Pew 2024 religious landscape survey

Feeding and housing the poor is best done by people who have a desire to do it, and those that want to give to that cause. When government does it, the whole thing just ends up fucked up totally. From public housing projects to general welfare, the government is bad--horrible--at charity.


I wouldn't care. I might be interested in what he had to say, but I wouldn't be out to pillory him. But I'd bet a Leftist, like you, would in a heartbeat the second he said something that wasn't party doctrine. After all, that is essentially why Jesus was crucified the first time.


It's that many of those are run by corrupt assholes bent on little more than self-enrichment who know how to sell shit to the gullible and idiots. The few that aren't gain a following that stays the course with them because they're genuine.
Where do your opinions fit into the Noble Eightfold Path, Terry.
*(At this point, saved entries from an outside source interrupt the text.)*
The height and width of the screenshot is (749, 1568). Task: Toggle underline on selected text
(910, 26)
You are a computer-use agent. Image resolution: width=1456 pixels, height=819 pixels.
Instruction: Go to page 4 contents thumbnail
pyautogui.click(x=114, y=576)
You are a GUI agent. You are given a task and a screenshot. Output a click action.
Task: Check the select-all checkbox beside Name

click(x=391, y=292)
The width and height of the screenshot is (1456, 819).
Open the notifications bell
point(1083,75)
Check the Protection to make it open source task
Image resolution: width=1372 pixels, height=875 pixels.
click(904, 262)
Let me remind you since you don't appear to know about it:
  1. Right view
  2. Right resolve
  3. Right speech
  4. Right conduct
  5. Right livelihood
  6. Right effort
  7. Right mindfulness
  8. Right samadhi (meditative absorption or union)
 
Or they join another preexisting church that more closely aligns with their beliefs. I doubt that wokeism is driving many religious people away from religion. Science, rationality, research, and logic do that. Terry's just a grumpy MAGAt who's going to bitch about woke libs in every thread he enters.

Some Xtians (mostly nondenominational) shop churches like you do a place to have lunch. Mr. Owl's got a couple of family members who do that. They are ultra RW Trumpers, too. What they want is fellowship/friendliness, RW political bias, and teachings that they agree with. Prob. most churchy people do the same these days.
 
See? I didn't need to dictate or put constraints on what this thread was supposed to be about. The opening post was just an invitation, peppered with interesting statistical data. The national and global religious landscape is an inherently interesting topic on it's own, that many posters freely gave their own insights, and took the thread on interesting tangents.
 
Some Xtians (mostly nondenominational) shop churches like you do a place to have lunch. Mr. Owl's got a couple of family members who do that. They are ultra RW Trumpers, too. What they want is fellowship/friendliness, RW political bias, and teachings that they agree with. Prob. most churchy people do the same these days.
Per the previously posted graph, the global median is that 64% of the global population believes in an afterlife as do over half in First World nations. While Mr. Owl's relatives may be looking for RW confirmation bias, I think the over all picture is a desire for spiritual fulfillness.
 
It varies by nation/region. Comparing First World nations with emerging nations in the graph below will give a good comparison with the US.

A requirement for both of my degrees was a Statistics class....and having poor math skills was a main reason why I'm not an aeronautical engineer. LOL

A main thing I learned from each is that statistics don't lie, but it's very important to know what question to ask in order to obtain a particular truth. Regardless of religious beliefs or claims of being an agnostic or atheist, knowing what percentage believe in an afterlife is an excellent measure of their spirituality.

That said, the fact Thailand is about 50/50 seems odd to me. Is this something about their particular form of Buddhism or is it because they are half atheists who believe "when you're dead, you're dead".

PR_2025.05.06_spirituality-around-the-world_02-01.png

I suspect there is some western bias in the way the question "life after death " is being asked.

Hindus have a very different concept of what ultimately happens to atman (roughly equivalent to our 'soul') at the achievement of spiritual liberation, and the Buddhists do not conceive ultimately of an individual existence when nirvana is achieved.
 
I suspect there is some western bias in the way the question "life after death " is being asked.

Hindus have a very different concept of what ultimately happens to atman (roughly equivalent to our 'soul') at the achievement of spiritual liberation, and the Buddhists do not conceive ultimately of an individual existence when nirvana is achieved.
FWIW, I don't believe in an "individual" existence post mortem either. I believe our sense of individuality is like the cycle of water. There's the Great Ocean and then there are temporary periods where water molecules pass through different states of "invividuality" before rejoing the Great Ocean. Is the water molecule lost when it arrives back at the ocean? No. It becomes part of something greater.